A particular place within this topography is occupied by a Japanese thread — a distant echo of the artist’s travels and her fascination with Shinto philosophy. In the Embracing Stones series, one encounters both the rigor and the tenderness characteristic of Japanese aesthetics, where even inanimate matter — stone — is understood to possess a spirit (kami). The gesture of embracing becomes a ritual of attentiveness, an attempt to enter into dialogue with that which is enduring, silent, and primordial. This reference to the myth of the sun goddess Amaterasu and her retreat into a cave is reflected in the exhibition’s spatial logic as a search for inner light in times of darkness. Here, the stone is not a burden, but an anchor — a point of contact between the fragile human body and the enduring presence of nature.

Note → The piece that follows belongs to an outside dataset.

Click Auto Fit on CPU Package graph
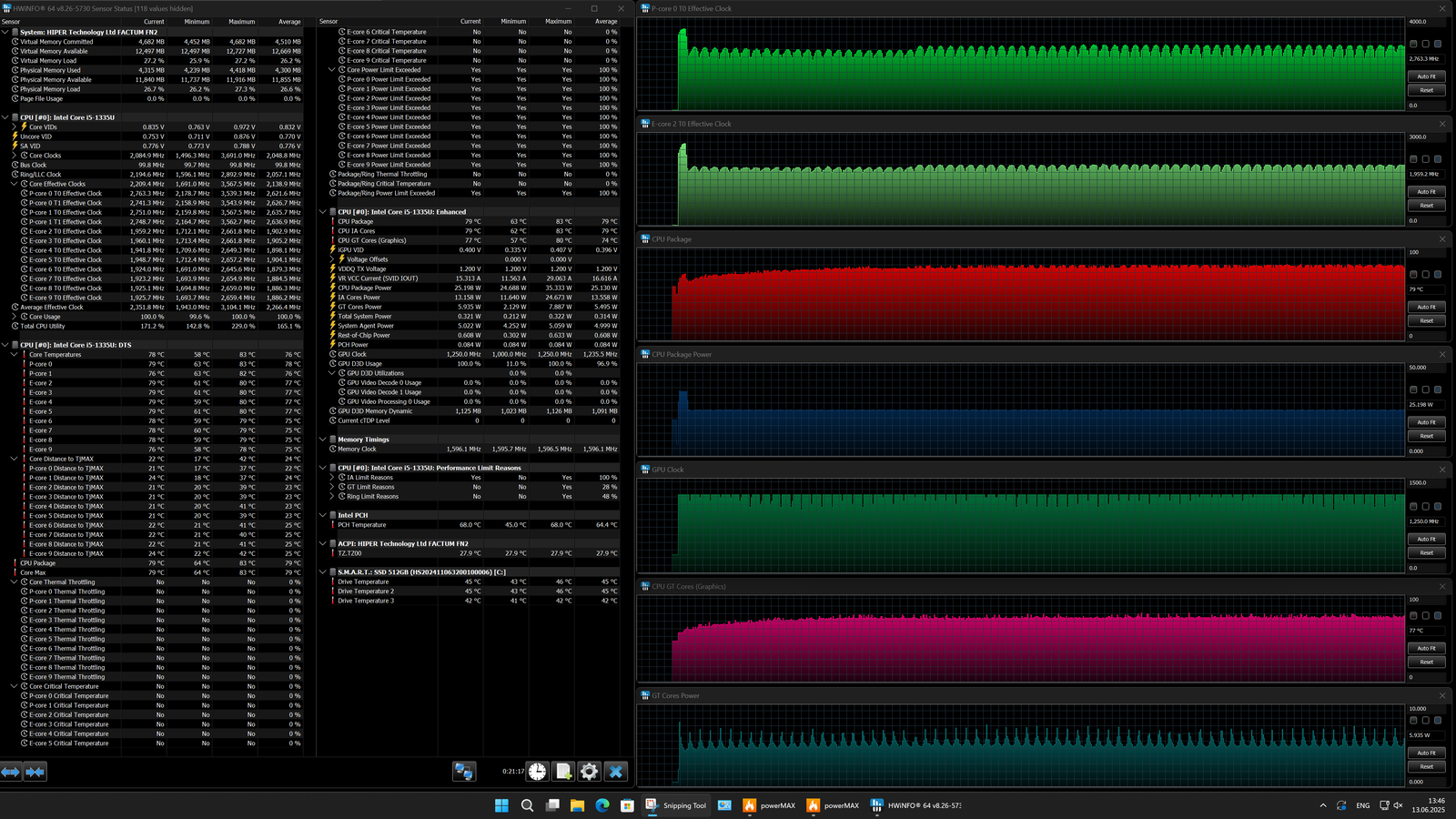Screen dimensions: 1456x819 point(1426,307)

The space of The Womb is brought to a close by the figures of the Guardians. The Guardian of Hearts — a monumental figure embodying resilience and care — together with the Fire Guardians, stand as archetypal protectors of this world, ensuring that the process of regeneration remains undisturbed. Their presence lends the exhibition the character of a sanctuary, in which recurring motifs in Niespodziewana’s practice — hearts, hair, mermaid tails — function as totems of a new mythology grounded in community. In this way, the artist constructs a visual utopia that is not an escape from responsibility, but the articulation of an alternative system of values and a space for reclaiming agency — where anger is transformed into care, and isolation into rituals of intimacy. It is a vision of a world in which survival depends on our capacity to empathize with every form of existence.

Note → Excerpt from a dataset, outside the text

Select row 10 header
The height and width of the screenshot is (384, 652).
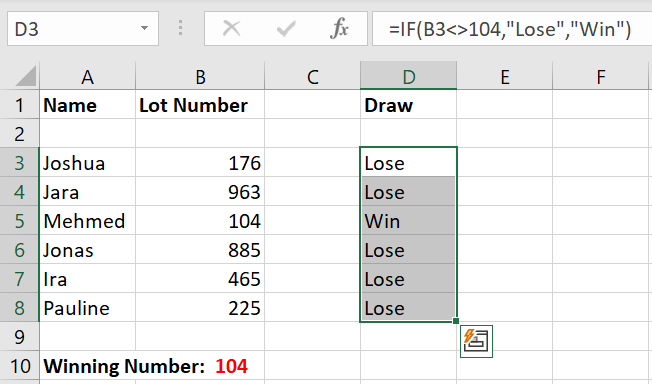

Paper is an integral element of Małgorzata Malwina Niespodziewana’s practice. Her drawings and prints are created on handmade papers — including Nepalese lokta and Japanese hon-minoshi and kozo — which she collects during her travels, often directly from local craftswomen. These materials sometimes wait for years for the right moment, and their distinct textures and organic origins become an essential part of the stories they carry. This long-standing fascination with handmade paper is yet another sign of the artist’s remarkable consistency.
The Womb presents an artist with an established body of work, who develops her own narrative with rare precision, continually expanding her mythology into new territories. It is within these newly opened spaces that the wisdom of the matecznik resonates most clearly — a vision of the world constructed on one’s own terms, with confidence and strength. The return to Rothko’s “pockets of silence” and the act of putting down roots in safe places become gestures of resistance, while the exhibition itself invites us to enter this imagined world — for perhaps what is dreamed together may yet become possible.
The opening and an artist talk with Małgorzata Malwina Niespodziewana will take place on Friday, 15 May 2026 at 7 pm – you are warmly invited!
The exhibition will be on view from 15 May to 6 June 2026.